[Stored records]

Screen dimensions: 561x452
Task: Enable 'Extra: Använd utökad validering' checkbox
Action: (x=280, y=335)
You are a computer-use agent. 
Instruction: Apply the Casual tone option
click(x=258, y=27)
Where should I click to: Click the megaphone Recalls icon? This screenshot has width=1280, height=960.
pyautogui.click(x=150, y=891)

---

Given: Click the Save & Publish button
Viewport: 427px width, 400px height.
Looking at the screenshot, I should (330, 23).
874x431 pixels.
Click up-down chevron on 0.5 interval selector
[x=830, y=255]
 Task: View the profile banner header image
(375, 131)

==

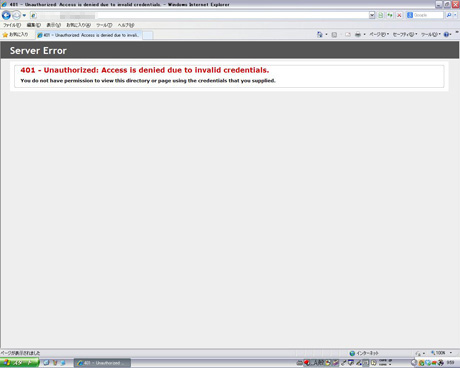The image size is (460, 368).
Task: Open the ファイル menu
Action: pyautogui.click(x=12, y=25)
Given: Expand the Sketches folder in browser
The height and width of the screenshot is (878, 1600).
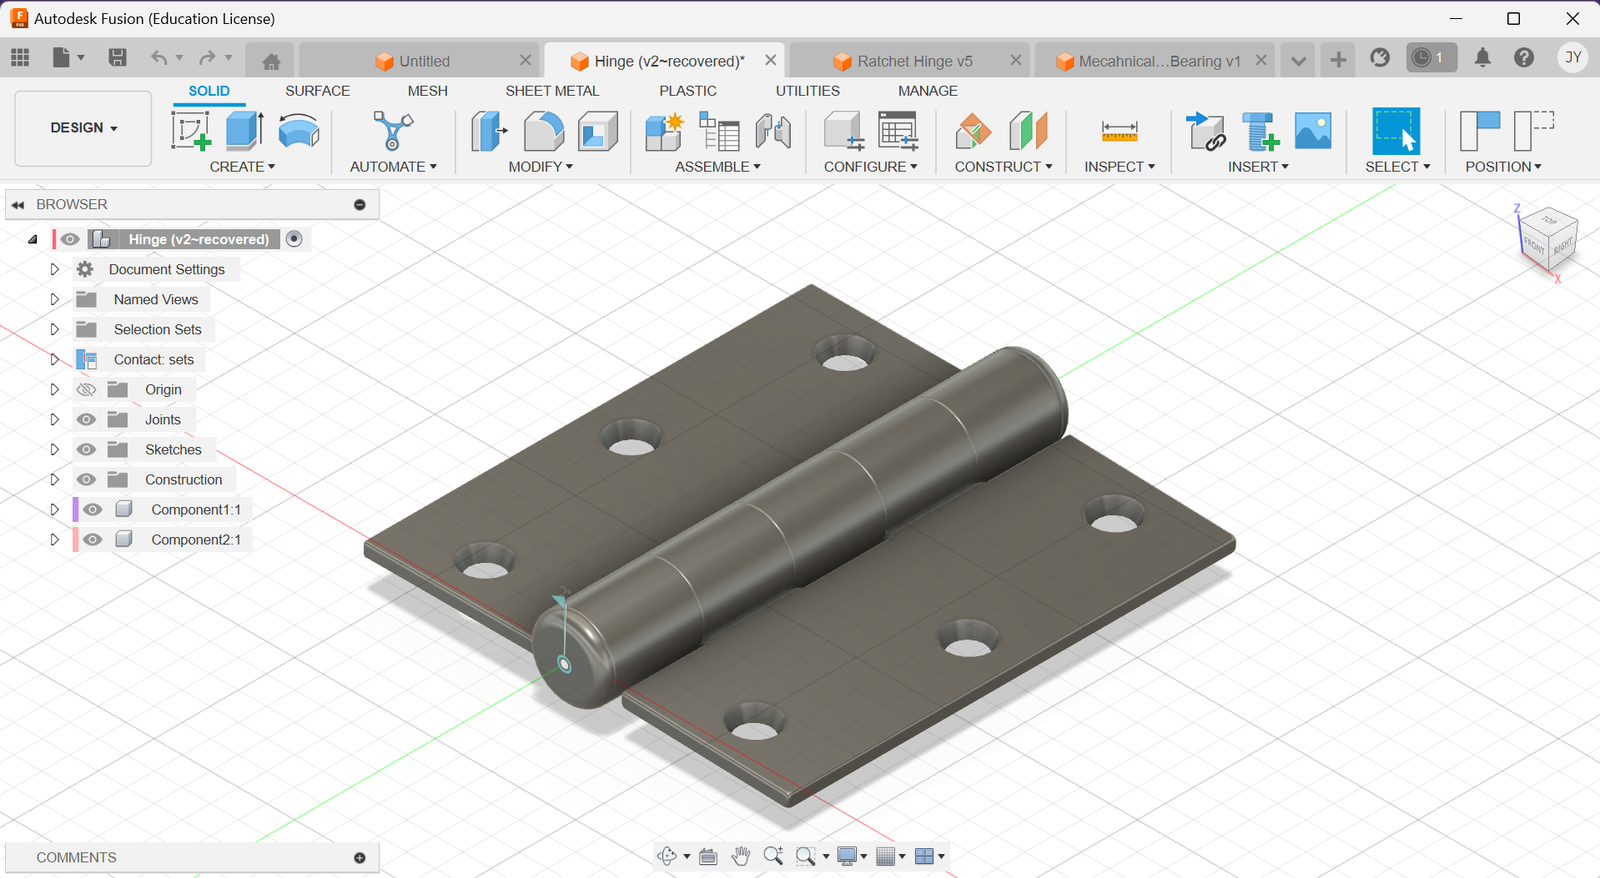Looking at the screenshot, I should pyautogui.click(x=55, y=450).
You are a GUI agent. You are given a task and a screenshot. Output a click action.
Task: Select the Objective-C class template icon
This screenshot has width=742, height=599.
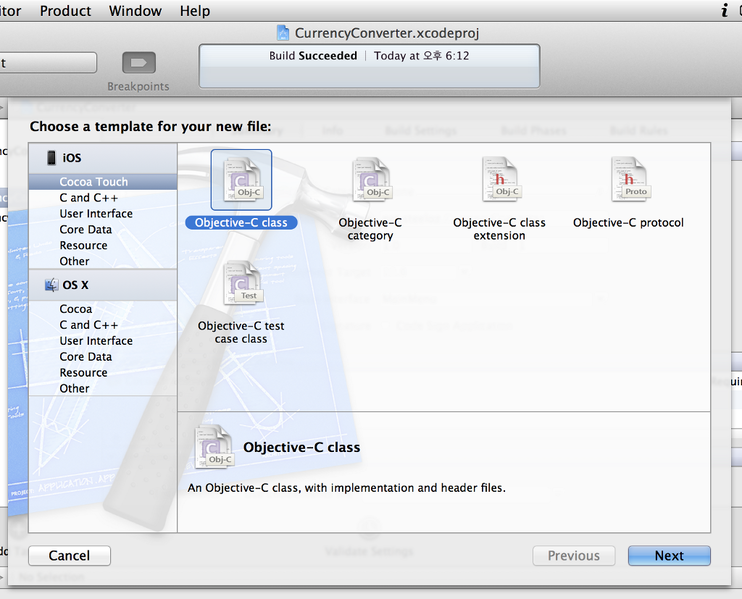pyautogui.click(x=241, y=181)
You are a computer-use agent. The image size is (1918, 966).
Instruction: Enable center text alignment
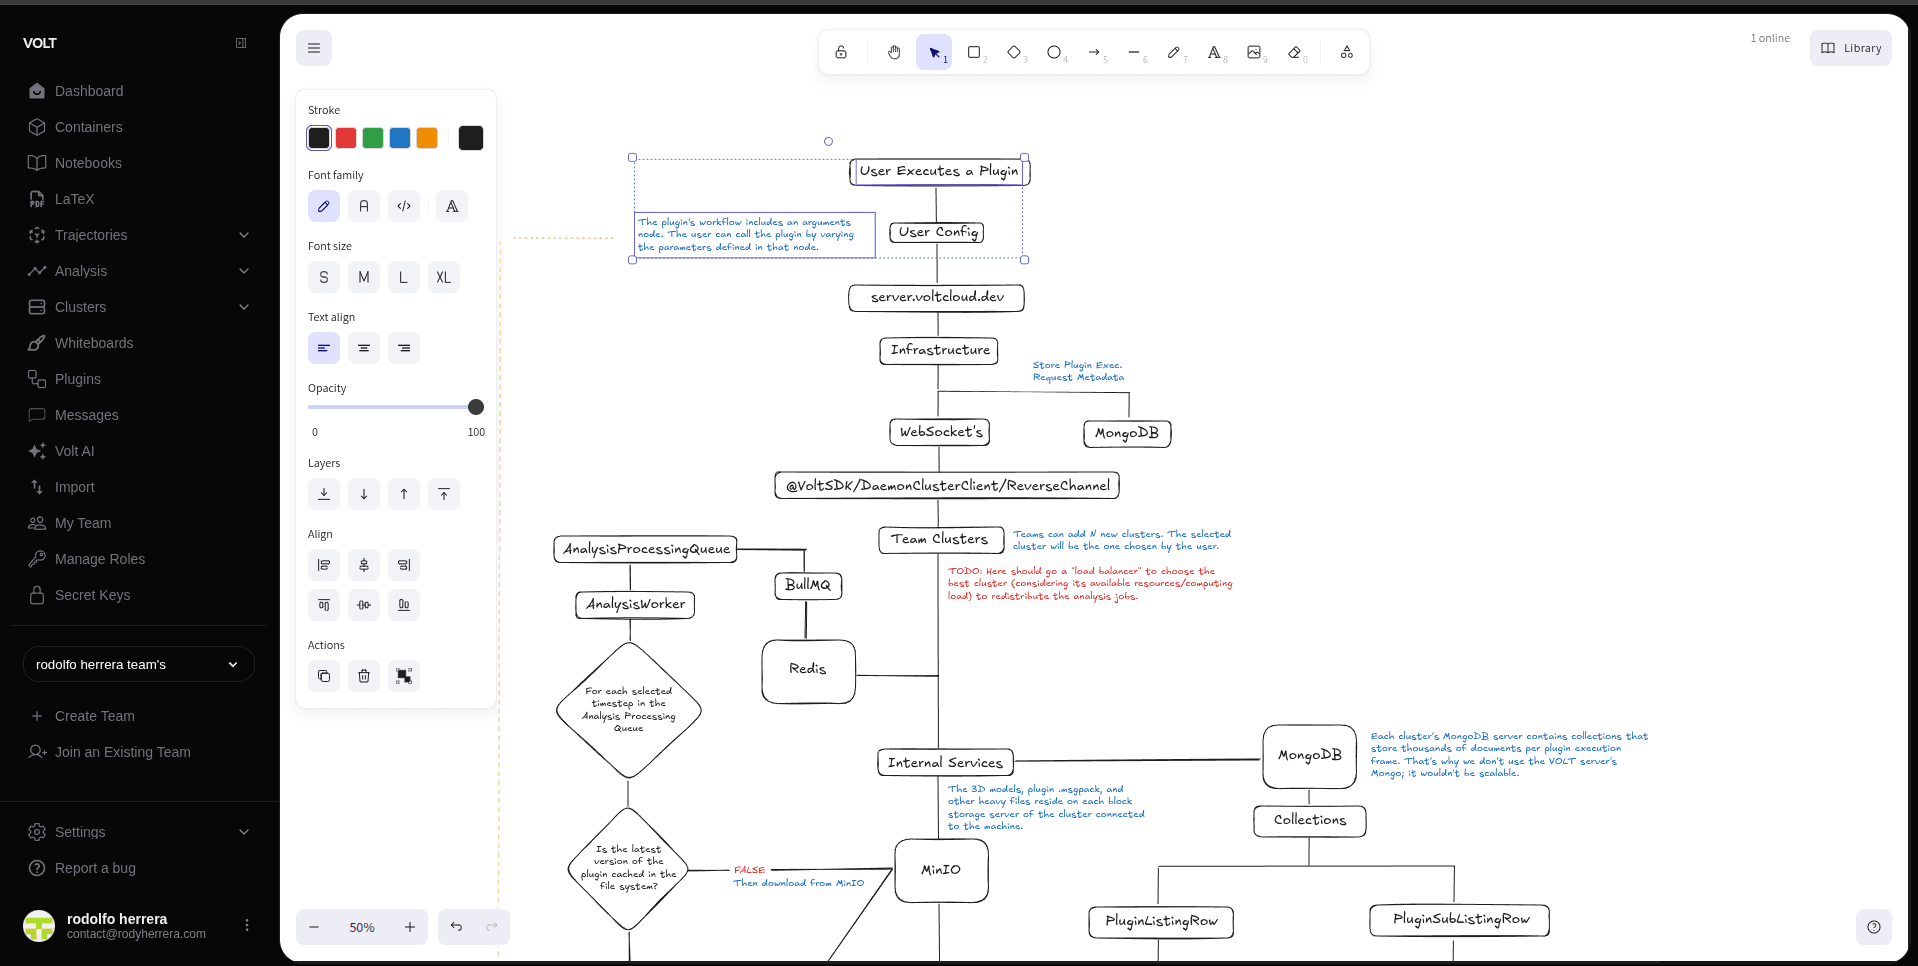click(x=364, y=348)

__PROMPT__
Respond with the exact lines above running from the one containing "The height and" to the one containing "Task: Select the", both ends kept and no pictures included.

__EXERCISE ANSWER__
The height and width of the screenshot is (878, 1600).
Looking at the screenshot, I should pyautogui.click(x=55, y=450).
You are a GUI agent. You are given a task and a screenshot. Output a click action.
Task: Select the Objective-C class template icon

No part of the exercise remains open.